"Ada beberapa masalah, seperti kurangnya komunikasi antara ITDC dengan Forkompimda. ITDC dinilai tidak transpransi terkait pembangunan tersebut," tuturnya.
Oleh karena itu, Laksamana Muda Suratno berharap dengan adanya diskusi yang melibatkan stakeholder terkait dalam pembangunan KEK Mandalika ini, diharapkan bisa menyelesaikan permasalahan yang ada saat ini, dan tidak akan terulang kembali di kemudian hari.
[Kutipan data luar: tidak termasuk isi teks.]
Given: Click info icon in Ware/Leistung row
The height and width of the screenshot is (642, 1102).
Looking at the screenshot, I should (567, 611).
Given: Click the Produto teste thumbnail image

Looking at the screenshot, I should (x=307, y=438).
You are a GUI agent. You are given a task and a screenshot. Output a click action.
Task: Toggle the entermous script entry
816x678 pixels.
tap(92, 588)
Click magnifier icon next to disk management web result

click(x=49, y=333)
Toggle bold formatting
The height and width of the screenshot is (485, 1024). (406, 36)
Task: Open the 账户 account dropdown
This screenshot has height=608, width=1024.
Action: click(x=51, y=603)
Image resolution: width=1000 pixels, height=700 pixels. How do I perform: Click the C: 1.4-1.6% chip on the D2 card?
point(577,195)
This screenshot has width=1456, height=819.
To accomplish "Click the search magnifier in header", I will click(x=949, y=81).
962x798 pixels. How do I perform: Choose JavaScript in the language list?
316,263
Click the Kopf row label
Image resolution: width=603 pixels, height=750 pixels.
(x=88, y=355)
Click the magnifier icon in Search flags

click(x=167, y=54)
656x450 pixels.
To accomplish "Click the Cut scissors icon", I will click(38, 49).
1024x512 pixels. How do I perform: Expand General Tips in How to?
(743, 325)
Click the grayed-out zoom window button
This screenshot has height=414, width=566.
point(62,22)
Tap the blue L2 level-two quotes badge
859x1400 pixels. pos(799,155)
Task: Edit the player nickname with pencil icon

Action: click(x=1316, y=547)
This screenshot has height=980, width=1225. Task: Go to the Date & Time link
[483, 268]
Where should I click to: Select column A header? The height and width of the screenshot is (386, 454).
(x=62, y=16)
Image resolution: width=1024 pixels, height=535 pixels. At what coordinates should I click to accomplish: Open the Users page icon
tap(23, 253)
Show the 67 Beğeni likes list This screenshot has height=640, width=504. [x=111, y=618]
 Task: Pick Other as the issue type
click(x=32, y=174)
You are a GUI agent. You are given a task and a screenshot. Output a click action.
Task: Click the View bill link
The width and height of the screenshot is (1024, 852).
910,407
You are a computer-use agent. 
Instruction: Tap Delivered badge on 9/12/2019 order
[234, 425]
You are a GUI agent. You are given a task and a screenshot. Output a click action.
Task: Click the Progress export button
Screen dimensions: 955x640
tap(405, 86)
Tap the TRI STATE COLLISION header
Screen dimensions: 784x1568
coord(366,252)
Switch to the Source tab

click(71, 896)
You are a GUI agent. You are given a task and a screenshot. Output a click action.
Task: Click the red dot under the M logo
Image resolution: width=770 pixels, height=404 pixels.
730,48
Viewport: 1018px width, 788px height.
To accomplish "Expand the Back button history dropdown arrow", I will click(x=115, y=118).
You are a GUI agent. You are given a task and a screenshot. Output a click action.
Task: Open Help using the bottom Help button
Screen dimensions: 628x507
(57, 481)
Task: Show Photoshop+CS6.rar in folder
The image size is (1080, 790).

"Dengan adanya diskusi ini semua pihak terbuka terkait permasalahan yang ada, dan tidak akan terulang kembali di kemudian hari. Saya juga berharap semua elemen bisa mendukung akan pembangunan KEK Mandalika, agar masyarakat NTB siap menghadapi dinamika perkembangan KEK Pariwisata Mandalika ini," sambungnya.
Jadi, menurut Laksamana Muda Suratno, tidak hanya infrastruktur KEK Pariwisata Mandalika yang berdiri kokoh akan tetapi Sumber Daya Manusia (SDM) yang harus dipersiapkan dengan baik.
"Jadi pengembangan wisata tidak hanya sekadar masalah infrastruktur, tapi juga SDM yang perlu dipersiapkan dengan baik, terlebih adanya event internasional seperti MotoGP 2022 mendatang di Sirkuit Mandalika,'' pungkasnya.